Excerpt ::
'''

John Neville was 56 years old Black man, had suffered a medical emergency while at the Forsyth County jail.
On Wednesday, a judge released body camera footage worn by officers inside the Forsyth County Detention Center in Winston-Salem. In the video, John was seen saying “I can’t breathe” before his December 2019 death.
According to the report, Neville died as a result of his injuries and five correction officers, along with a nurse, have been charged with involuntary manslaughter in their handling of the situation that led to his death.
John Neville said he couldn’t’ breathe 24 times and at one point, an officer said Neville could breathe because he was talking. However, he died days later in the hospital after the injuries sustained during the incident.
Neville was in jail for a pending assault charge. The autopsy found Neville died from a brain injury that was caused by the way he was restrained.

'''

Exercise objective ::
According to the account of John Neville's death, what did the autopsy find caused it?

Records shown ::

'''

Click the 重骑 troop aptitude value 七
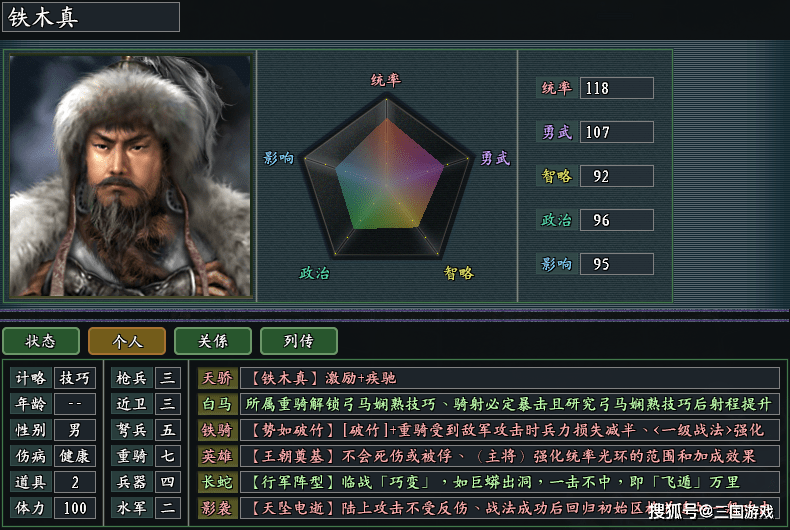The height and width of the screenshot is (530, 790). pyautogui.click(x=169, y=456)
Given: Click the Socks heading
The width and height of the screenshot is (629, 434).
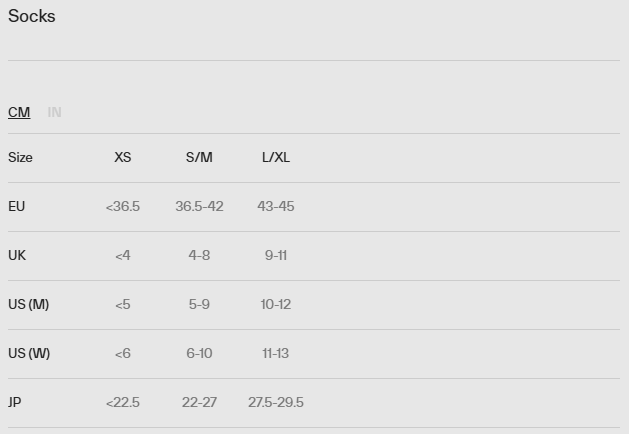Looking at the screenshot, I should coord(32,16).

'''
'''

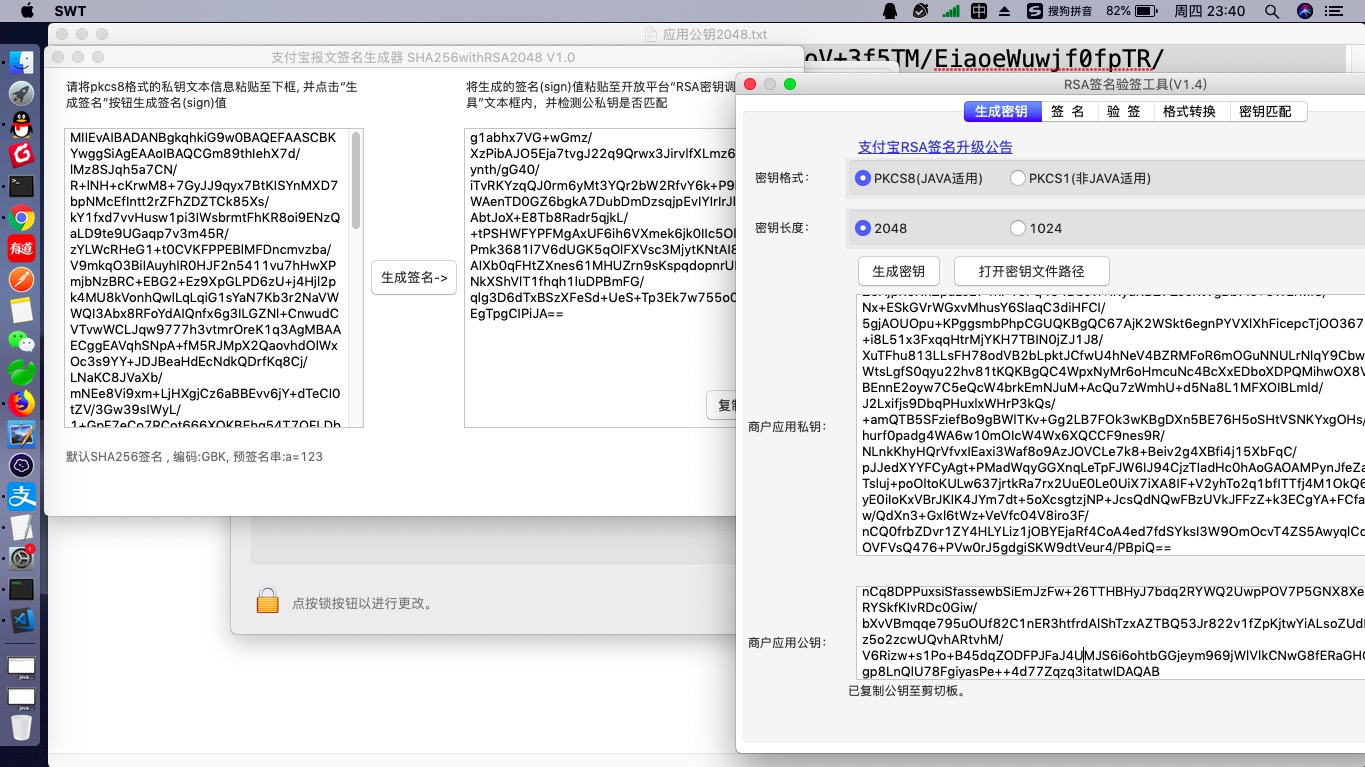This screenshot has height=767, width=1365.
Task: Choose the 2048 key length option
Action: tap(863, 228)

'''

Response to the task ::
A brain injury caused by the way he was restrained.